## Begin Dataset excerpts

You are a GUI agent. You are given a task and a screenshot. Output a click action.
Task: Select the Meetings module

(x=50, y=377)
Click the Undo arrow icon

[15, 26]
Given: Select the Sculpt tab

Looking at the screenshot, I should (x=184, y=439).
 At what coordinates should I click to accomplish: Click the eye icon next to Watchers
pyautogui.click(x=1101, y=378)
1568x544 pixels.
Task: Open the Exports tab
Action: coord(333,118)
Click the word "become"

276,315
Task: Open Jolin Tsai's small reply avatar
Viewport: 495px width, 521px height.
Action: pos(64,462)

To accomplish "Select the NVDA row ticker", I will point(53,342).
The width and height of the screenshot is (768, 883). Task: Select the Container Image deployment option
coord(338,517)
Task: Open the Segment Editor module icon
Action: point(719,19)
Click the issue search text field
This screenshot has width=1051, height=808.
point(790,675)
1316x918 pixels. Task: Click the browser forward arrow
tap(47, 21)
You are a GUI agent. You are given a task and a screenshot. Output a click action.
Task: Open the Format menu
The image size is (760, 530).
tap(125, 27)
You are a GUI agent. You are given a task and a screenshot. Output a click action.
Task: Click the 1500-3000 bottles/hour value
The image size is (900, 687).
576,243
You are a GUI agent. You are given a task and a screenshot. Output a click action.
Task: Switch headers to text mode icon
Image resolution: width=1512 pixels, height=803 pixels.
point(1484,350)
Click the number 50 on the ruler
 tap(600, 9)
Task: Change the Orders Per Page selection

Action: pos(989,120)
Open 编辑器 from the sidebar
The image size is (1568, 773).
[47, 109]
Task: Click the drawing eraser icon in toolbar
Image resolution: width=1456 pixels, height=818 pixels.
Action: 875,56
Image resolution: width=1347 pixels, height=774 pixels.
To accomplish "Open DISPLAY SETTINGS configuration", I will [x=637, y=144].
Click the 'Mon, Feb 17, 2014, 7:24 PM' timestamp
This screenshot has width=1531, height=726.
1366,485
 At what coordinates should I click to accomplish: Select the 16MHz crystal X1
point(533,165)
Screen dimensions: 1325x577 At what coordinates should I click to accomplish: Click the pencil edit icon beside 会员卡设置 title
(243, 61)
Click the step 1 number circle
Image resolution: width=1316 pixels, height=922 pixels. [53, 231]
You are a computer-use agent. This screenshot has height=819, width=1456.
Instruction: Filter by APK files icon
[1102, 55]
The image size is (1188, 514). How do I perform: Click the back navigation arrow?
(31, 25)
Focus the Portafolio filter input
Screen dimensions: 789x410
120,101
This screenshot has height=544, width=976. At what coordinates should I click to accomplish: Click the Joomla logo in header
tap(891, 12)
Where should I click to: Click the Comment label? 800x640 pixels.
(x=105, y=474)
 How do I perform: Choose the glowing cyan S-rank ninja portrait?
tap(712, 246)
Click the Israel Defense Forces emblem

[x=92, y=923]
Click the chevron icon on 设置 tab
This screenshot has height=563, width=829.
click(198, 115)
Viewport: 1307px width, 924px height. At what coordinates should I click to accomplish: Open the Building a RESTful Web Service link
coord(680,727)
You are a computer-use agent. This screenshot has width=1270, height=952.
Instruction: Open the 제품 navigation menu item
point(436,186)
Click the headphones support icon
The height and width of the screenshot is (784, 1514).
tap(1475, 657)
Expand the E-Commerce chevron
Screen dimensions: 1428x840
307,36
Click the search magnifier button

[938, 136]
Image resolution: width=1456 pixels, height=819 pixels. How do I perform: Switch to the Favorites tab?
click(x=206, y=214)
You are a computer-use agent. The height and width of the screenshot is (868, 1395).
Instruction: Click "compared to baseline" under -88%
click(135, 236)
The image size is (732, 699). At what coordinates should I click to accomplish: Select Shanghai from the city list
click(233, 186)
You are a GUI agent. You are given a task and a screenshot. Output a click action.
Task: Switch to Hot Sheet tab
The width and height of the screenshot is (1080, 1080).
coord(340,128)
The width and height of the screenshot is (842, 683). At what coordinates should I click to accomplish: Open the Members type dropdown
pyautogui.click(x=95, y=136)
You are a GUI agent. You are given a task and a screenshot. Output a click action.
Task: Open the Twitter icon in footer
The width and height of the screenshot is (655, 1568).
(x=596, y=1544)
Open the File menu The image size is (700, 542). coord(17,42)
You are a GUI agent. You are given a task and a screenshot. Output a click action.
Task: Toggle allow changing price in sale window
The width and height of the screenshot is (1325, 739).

## End Dataset excerpts

-- Task goal --
Lay out all of the data above as a Markdown table with two columns, Row and Text. Number each row in order, put each line in Text, and skip blank lines.

-- Expected answer --
| Row | Text |
|---|---|
| 1 | You are a GUI agent. You are given a task and a screenshot. Output a click action. |
| 2 | Task: Select the Meetings module |
| 3 | (x=50, y=377) |
| 4 | Click the Undo arrow icon |
| 5 | [15, 26] |
| 6 | Given: Select the Sculpt tab |
| 7 | Looking at the screenshot, I should (x=184, y=439). |
| 8 |  At what coordinates should I click to accomplish: Click the eye icon next to Watchers |
| 9 | pyautogui.click(x=1101, y=378) |
| 10 | 1568x544 pixels. |
| 11 | Task: Open the Exports tab |
| 12 | Action: coord(333,118) |
| 13 | Click the word "become" |
| 14 | 276,315 |
| 15 | Task: Open Jolin Tsai's small reply avatar |
| 16 | Viewport: 495px width, 521px height. |
| 17 | Action: pos(64,462) |
| 18 | To accomplish "Select the NVDA row ticker", I will point(53,342). |
| 19 | The width and height of the screenshot is (768, 883). Task: Select the Container Image deployment option |
| 20 | coord(338,517) |
| 21 | Task: Open the Segment Editor module icon |
| 22 | Action: point(719,19) |
| 23 | Click the issue search text field |
| 24 | This screenshot has width=1051, height=808. |
| 25 | point(790,675) |
| 26 | 1316x918 pixels. Task: Click the browser forward arrow |
| 27 | tap(47, 21) |
| 28 | You are a GUI agent. You are given a task and a screenshot. Output a click action. |
| 29 | Task: Open the Format menu |
| 30 | The image size is (760, 530). |
| 31 | tap(125, 27) |
| 32 | You are a GUI agent. You are given a task and a screenshot. Output a click action. |
| 33 | Task: Click the 1500-3000 bottles/hour value |
| 34 | The image size is (900, 687). |
| 35 | 576,243 |
| 36 | You are a GUI agent. You are given a task and a screenshot. Output a click action. |
| 37 | Task: Switch headers to text mode icon |
| 38 | Image resolution: width=1512 pixels, height=803 pixels. |
| 39 | point(1484,350) |
| 40 | Click the number 50 on the ruler |
| 41 |  tap(600, 9) |
| 42 | Task: Change the Orders Per Page selection |
| 43 | Action: pos(989,120) |
| 44 | Open 编辑器 from the sidebar |
| 45 | The image size is (1568, 773). |
| 46 | [47, 109] |
| 47 | Task: Click the drawing eraser icon in toolbar |
| 48 | Image resolution: width=1456 pixels, height=818 pixels. |
| 49 | Action: 875,56 |
| 50 | Image resolution: width=1347 pixels, height=774 pixels. |
| 51 | To accomplish "Open DISPLAY SETTINGS configuration", I will [x=637, y=144]. |
| 52 | Click the 'Mon, Feb 17, 2014, 7:24 PM' timestamp |
| 53 | This screenshot has width=1531, height=726. |
| 54 | 1366,485 |
| 55 |  At what coordinates should I click to accomplish: Select the 16MHz crystal X1 |
| 56 | point(533,165) |
| 57 | Screen dimensions: 1325x577 At what coordinates should I click to accomplish: Click the pencil edit icon beside 会员卡设置 title |
| 58 | (243, 61) |
| 59 | Click the step 1 number circle |
| 60 | Image resolution: width=1316 pixels, height=922 pixels. [53, 231] |
| 61 | You are a computer-use agent. This screenshot has height=819, width=1456. |
| 62 | Instruction: Filter by APK files icon |
| 63 | [1102, 55] |
| 64 | The image size is (1188, 514). How do I perform: Click the back navigation arrow? |
| 65 | (31, 25) |
| 66 | Focus the Portafolio filter input |
| 67 | Screen dimensions: 789x410 |
| 68 | 120,101 |
| 69 | This screenshot has height=544, width=976. At what coordinates should I click to accomplish: Click the Joomla logo in header |
| 70 | tap(891, 12) |
| 71 | Where should I click to: Click the Comment label? 800x640 pixels. |
| 72 | (x=105, y=474) |
| 73 |  How do I perform: Choose the glowing cyan S-rank ninja portrait? |
| 74 | tap(712, 246) |
| 75 | Click the Israel Defense Forces emblem |
| 76 | [x=92, y=923] |
| 77 | Click the chevron icon on 设置 tab |
| 78 | This screenshot has height=563, width=829. |
| 79 | click(198, 115) |
| 80 | Viewport: 1307px width, 924px height. At what coordinates should I click to accomplish: Open the Building a RESTful Web Service link |
| 81 | coord(680,727) |
| 82 | You are a computer-use agent. This screenshot has width=1270, height=952. |
| 83 | Instruction: Open the 제품 navigation menu item |
| 84 | point(436,186) |
| 85 | Click the headphones support icon |
| 86 | The height and width of the screenshot is (784, 1514). |
| 87 | tap(1475, 657) |
| 88 | Expand the E-Commerce chevron |
| 89 | Screen dimensions: 1428x840 |
| 90 | 307,36 |
| 91 | Click the search magnifier button |
| 92 | [938, 136] |
| 93 | Image resolution: width=1456 pixels, height=819 pixels. How do I perform: Switch to the Favorites tab? |
| 94 | click(x=206, y=214) |
| 95 | You are a computer-use agent. The height and width of the screenshot is (868, 1395). |
| 96 | Instruction: Click "compared to baseline" under -88% |
| 97 | click(135, 236) |
| 98 | The image size is (732, 699). At what coordinates should I click to accomplish: Select Shanghai from the city list |
| 99 | click(233, 186) |
| 100 | You are a GUI agent. You are given a task and a screenshot. Output a click action. |
| 101 | Task: Switch to Hot Sheet tab |
| 102 | The width and height of the screenshot is (1080, 1080). |
| 103 | coord(340,128) |
| 104 | The width and height of the screenshot is (842, 683). At what coordinates should I click to accomplish: Open the Members type dropdown |
| 105 | pyautogui.click(x=95, y=136) |
| 106 | You are a GUI agent. You are given a task and a screenshot. Output a click action. |
| 107 | Task: Open the Twitter icon in footer |
| 108 | The width and height of the screenshot is (655, 1568). |
| 109 | (x=596, y=1544) |
| 110 | Open the File menu The image size is (700, 542). coord(17,42) |
| 111 | You are a GUI agent. You are given a task and a screenshot. Output a click action. |
| 112 | Task: Toggle allow changing price in sale window |
| 113 | The width and height of the screenshot is (1325, 739). |